変な場所だし、僕とじいちゃんのこと知ってるし、怪しさと不安しかないはずなのに、この店の現実感の無さと眼鏡の人のこちらへの興味の無さが、警戒心をいまいち持たせない。話だけは聞いてみようと思えるくらいに。
「君の周りをくるくるしていたのは衛星時計。ここに来る人だけに見えるようにしてある」
衛星時計は今は眼鏡の人の頭上をくるくる回っている。なんだか、大好きな飼い主にじゃれている犬みたいに見える。
「ここは時計屋。様々な時を刻みながら、どこの時間とも繋がって、何処の時間にも干渉されない場所。まあ異世界とかパラレルワールドとか異次元とか、君の変換しやすいように変換してね」
「僕は、あなたに連れてこられたってことですか?」
「まあ、そんなところにしとこう。よし、出来た」
なんだかはぐらかされた気がするが、眼鏡の人は持っていたものを全て置くと立ち上がった。意外と背が高いことにたじろぐ。僕が小さいだけというのは黙っていよう。
「さて、君に来てもらって理由は、飯田光男さんから与ってるものがあるからなんだ」
作業を終えても僕の顔を見ようとはせず無表情のまま背を向ける。そこにはまさに大きなのっぽの古時計という言葉が似合う時計があって、それをドアのように開けて中に入って行ってしまった。

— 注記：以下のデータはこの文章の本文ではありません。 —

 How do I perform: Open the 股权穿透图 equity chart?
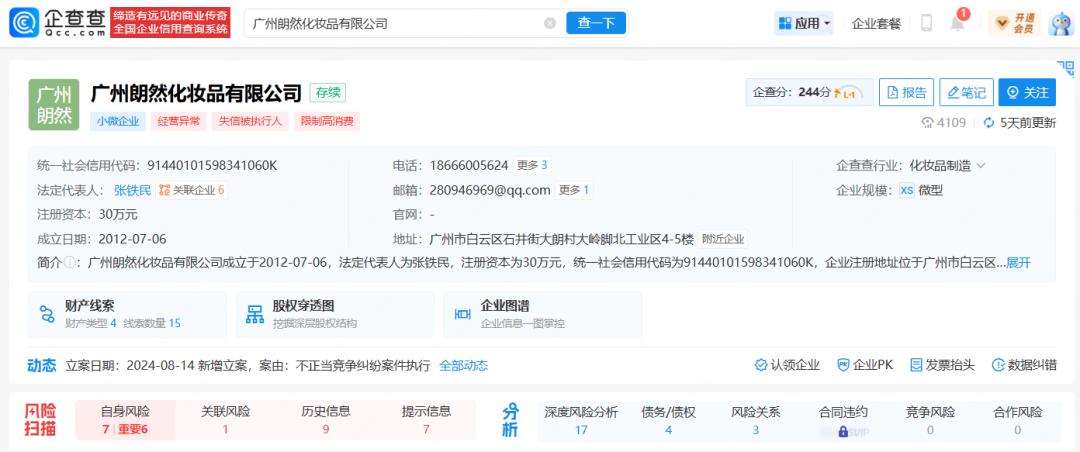point(335,314)
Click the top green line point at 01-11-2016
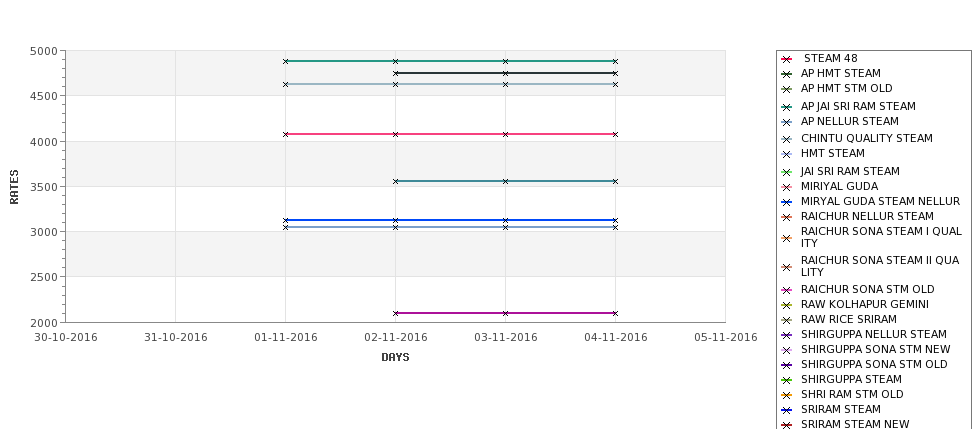The image size is (975, 429). pyautogui.click(x=285, y=61)
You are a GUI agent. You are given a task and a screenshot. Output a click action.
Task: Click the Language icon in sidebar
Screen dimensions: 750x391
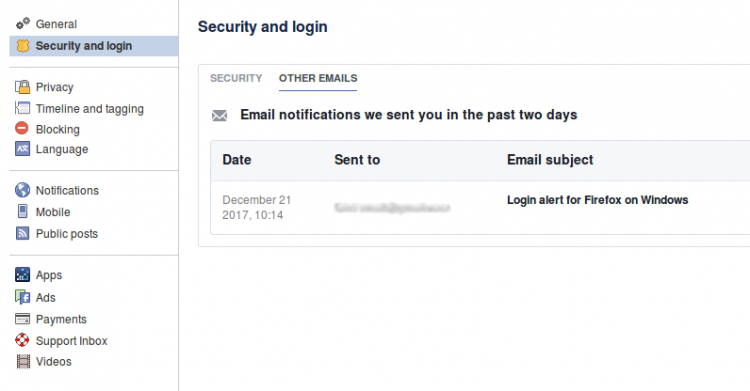[22, 149]
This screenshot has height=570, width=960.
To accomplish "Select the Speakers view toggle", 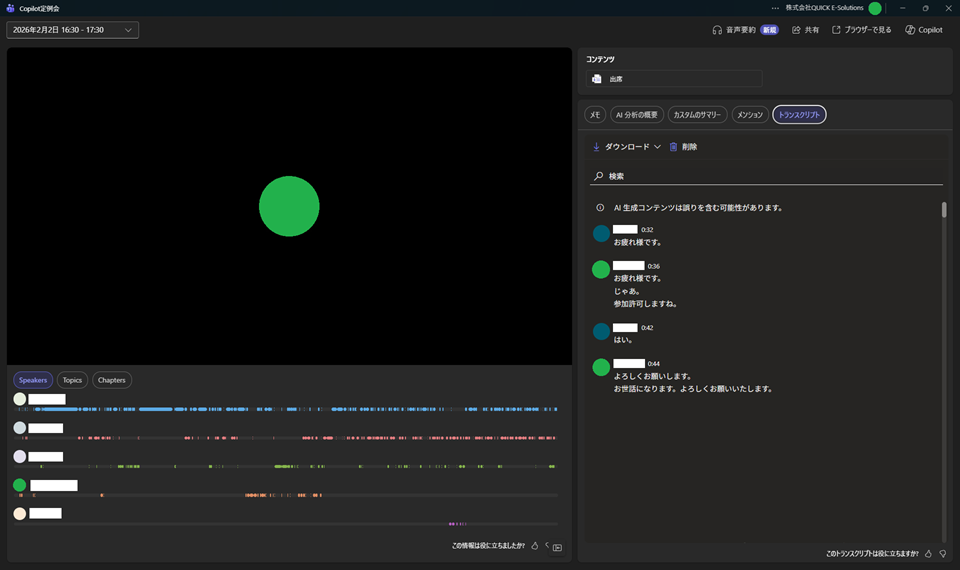I will point(33,380).
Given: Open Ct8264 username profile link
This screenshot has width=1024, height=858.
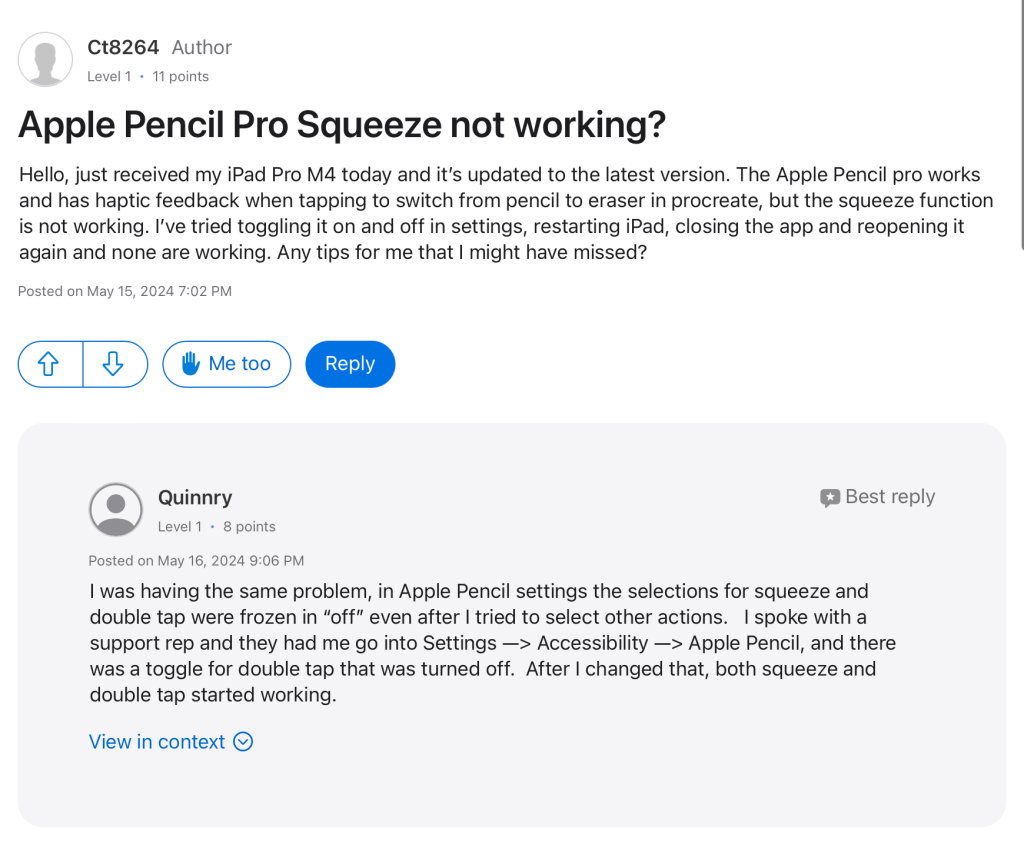Looking at the screenshot, I should tap(123, 47).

呆然と見ていると、すぐに戻ってきて、手には何か筒状のものがあった。掛け軸だとすぐにわかったのは、それが見覚えのあるものだったからだ。
「それって」
「ええ、光男さんからあなたへの贈り物です」
じいちゃんが死んで、そのあとどうしてかみつからなくなったものだ。こんなところにあったなんて。
「そして、これが光男さんから私への依頼です」
そういうと、掛け軸が勢いよく解かれて、月を見上げる鳥の描かれた水墨画が見えるとすぐに、また光に包まれた。